Dayton Aviation Heritage National Historical Park commemorates local heroes Orville and Wilbur Wright, who helped us leave the ground behind and see our lives as never seen before. They turned cloth, wood, bicycle chains and gears into the first airplane.

The day before Wilbur left on his first trip to Kitty Hawk, North Carolina, he wrote his father:

While I am taking up the investigation for pleasure rather than profit, I think there is a slight possibility of achieving fame and fortune.

Wilbur (1867-1912) and Orville (1871-1948) grew up in a family of talkers and tinkerers. While helping his father print church bulletins, Wilbur invented a machine to do the tiresome work of folding paper. His younger brother Orville built and sold kites. Later, Orville opened a print shop while still in high school; Wilbur joined him in the business. When they discovered the fun of bicycling, they started a bicycle business. By 1896, people in Dayton, Ohio were riding bikes built by the Wrights that featured improved brakes.

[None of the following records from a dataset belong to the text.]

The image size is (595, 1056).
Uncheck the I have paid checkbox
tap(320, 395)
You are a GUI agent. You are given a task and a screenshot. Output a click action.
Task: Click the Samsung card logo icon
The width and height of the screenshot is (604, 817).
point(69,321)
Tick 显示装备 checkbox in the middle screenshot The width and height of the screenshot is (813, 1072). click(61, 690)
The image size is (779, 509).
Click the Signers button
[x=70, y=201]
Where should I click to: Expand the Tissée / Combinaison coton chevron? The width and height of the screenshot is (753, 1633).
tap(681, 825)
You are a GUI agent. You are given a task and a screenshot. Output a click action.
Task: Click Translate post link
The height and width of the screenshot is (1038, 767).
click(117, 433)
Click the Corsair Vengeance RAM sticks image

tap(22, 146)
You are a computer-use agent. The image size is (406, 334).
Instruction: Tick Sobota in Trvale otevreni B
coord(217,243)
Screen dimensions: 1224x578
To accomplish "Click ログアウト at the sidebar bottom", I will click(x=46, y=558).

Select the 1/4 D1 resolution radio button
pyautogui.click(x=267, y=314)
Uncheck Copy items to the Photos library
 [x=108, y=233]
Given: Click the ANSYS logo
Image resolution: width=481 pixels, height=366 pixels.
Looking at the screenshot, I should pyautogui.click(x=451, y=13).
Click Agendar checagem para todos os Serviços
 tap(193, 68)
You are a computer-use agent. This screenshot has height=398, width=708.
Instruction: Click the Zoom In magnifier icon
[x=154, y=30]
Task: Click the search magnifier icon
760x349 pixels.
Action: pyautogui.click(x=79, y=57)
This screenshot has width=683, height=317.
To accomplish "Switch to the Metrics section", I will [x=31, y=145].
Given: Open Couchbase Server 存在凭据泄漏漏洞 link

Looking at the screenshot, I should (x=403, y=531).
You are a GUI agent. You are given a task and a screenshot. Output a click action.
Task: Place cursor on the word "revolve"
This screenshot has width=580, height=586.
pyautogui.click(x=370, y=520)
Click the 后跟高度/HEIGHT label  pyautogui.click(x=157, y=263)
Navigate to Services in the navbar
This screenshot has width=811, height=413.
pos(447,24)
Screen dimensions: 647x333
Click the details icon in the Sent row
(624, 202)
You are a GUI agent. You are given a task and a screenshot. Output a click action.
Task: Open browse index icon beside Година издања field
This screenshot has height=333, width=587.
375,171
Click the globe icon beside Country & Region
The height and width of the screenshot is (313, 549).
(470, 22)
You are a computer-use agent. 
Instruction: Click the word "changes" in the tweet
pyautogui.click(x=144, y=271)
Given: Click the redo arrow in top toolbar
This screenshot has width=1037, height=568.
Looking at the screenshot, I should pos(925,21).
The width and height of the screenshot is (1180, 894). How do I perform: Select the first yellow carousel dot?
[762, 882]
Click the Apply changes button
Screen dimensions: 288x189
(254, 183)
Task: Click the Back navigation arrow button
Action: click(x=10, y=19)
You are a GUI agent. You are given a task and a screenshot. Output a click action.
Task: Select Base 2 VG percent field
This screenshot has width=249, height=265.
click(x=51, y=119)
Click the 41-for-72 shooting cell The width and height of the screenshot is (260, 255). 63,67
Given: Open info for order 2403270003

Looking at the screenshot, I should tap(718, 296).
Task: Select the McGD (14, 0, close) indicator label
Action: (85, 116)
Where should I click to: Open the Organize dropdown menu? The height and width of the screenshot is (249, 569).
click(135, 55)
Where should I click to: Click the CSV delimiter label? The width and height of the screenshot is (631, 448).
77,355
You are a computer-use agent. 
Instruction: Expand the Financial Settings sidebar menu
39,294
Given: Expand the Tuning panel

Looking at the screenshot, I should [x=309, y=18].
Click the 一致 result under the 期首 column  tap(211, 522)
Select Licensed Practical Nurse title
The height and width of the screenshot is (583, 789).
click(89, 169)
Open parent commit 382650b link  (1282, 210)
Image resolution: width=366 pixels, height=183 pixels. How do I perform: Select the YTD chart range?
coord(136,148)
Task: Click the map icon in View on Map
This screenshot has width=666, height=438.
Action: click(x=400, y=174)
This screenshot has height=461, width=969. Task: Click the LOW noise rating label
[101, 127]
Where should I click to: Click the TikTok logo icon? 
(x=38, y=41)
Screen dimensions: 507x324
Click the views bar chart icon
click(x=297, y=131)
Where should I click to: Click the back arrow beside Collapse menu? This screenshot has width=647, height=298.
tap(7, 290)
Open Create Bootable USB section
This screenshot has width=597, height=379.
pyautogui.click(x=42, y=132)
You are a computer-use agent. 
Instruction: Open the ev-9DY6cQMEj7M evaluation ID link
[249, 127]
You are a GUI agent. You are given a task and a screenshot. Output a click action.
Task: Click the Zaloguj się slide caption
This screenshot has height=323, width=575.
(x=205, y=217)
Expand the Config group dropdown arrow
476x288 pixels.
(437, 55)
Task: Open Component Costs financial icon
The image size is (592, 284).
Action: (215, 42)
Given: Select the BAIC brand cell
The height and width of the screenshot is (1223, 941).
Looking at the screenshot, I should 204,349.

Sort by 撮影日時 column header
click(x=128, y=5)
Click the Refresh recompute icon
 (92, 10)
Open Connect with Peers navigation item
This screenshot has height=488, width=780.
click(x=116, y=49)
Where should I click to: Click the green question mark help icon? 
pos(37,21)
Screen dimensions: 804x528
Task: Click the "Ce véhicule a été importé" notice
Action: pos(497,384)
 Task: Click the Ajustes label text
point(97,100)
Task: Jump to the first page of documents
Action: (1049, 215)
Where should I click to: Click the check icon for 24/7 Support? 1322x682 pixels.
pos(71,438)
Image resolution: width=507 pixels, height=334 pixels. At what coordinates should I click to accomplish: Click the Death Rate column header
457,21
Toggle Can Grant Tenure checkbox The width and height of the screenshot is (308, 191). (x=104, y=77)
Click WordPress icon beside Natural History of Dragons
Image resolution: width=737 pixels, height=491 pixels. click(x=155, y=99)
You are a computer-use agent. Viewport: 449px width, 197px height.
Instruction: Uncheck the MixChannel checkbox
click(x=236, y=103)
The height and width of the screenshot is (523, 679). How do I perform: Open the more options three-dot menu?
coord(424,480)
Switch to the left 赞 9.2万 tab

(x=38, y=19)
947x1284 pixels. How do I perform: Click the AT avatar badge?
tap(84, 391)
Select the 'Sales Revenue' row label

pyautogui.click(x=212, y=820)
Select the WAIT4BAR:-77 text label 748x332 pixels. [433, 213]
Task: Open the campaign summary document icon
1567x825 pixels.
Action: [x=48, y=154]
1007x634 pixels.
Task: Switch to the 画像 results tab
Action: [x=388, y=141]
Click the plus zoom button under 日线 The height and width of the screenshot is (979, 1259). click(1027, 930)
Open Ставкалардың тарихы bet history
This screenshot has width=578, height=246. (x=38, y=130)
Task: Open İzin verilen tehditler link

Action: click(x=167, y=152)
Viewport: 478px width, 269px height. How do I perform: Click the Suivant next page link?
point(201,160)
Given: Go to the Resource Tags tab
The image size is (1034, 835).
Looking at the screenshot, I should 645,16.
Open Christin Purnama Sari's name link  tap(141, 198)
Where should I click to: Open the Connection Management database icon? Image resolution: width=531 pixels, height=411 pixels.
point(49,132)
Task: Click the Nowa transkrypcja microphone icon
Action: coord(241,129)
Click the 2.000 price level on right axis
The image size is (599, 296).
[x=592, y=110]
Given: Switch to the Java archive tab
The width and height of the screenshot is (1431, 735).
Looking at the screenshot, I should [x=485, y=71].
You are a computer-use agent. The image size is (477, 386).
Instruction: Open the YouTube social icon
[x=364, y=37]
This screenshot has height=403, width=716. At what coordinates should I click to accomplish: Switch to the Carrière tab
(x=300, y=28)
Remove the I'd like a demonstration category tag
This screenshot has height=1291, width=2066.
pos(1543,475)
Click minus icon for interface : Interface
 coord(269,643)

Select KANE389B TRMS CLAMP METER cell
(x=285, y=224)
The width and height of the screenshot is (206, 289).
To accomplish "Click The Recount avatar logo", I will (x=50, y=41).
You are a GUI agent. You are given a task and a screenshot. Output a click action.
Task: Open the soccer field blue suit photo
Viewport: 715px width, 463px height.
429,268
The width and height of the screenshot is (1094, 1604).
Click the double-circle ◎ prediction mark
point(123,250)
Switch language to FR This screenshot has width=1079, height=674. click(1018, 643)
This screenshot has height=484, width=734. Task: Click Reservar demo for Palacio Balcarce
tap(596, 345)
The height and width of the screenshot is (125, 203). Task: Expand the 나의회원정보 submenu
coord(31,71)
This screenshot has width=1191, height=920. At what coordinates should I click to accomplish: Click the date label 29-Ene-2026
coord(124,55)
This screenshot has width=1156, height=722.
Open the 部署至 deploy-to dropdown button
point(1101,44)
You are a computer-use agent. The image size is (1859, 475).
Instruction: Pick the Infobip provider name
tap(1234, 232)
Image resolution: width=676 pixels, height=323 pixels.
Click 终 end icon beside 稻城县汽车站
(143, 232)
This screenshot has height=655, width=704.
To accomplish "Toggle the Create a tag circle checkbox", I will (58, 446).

The Wright brothers didn't particularly stand out in Dayton. Hundreds of inventors lived here. Few people knew about the brothers' dreams of flying. And no one paid much attention as they flew big kites and watched birds, studying how their wings moved. The brothers tested, talked, and tinkered, using their bike-building know-how to build experimental gliders. By 1900, they were ready to test their glider somewhere wide open and with big winds.

Figuring Out Flight

In 1900 and 1901, the brothers traveled to Kitty Hawk, North Carolina, to test their gliders in strong, steady wind. Their many failures caused them to question key formulas. They spent weeks scribbling, thinking, and testing models in a wind tunnel. Finally, they found the error. Their 1902 glider flew well, and so in 1903 they built an airplane. On December 17, Orville made the first successful flight, in Kitty Hawk—12 seconds covering 120 feet of ground. This was the flight that made history, but they weren't done yet.

Back in Dayton, they tinkered, talked, tested—and crashed. With each crash, they figured out another crucial part of flying. They learned how to warp the wings to turn the plane quickly. They fiddled with the elevator, the structure in front of the pilot that helps lift the plane into the air. By October 1905, they were staying aloft until they ran out of fuel: 39 minutes and 24 miles. They flew in straight lines, circles, and graceful arcs—almost like a bird.

Dayton Celebrates!

After proving they could fly, the Wright brothers traveled through Europe demonstrating their airplanes and trying to sell them. They received the first orders in 1909 and came home to Dayton. The city celebrated for three days.

In the next year, they incorporated the Wright Company, built an airplane factory, opened a flight school, and started an exhibition flying team. They also had to deal with people stealing their ideas, so Wilbur traveled frequently to consult with lawyers and appear in court. Some say he died trying to protect their invention—he came home sick from a trip to Boston in 1912 and died soon after.

Orville soon sold the company and built a personal laboratory where he tinkered with small inventions the rest of his life. He also served on the National Advisory Committee on Aeronautics, the predecessor to the National Aeronautics and Space Administration (NASA). When he died in 1948, he left behind a world transformed by a fragile plane made of wood and fabric that he had built with his brother in Dayton, Ohio.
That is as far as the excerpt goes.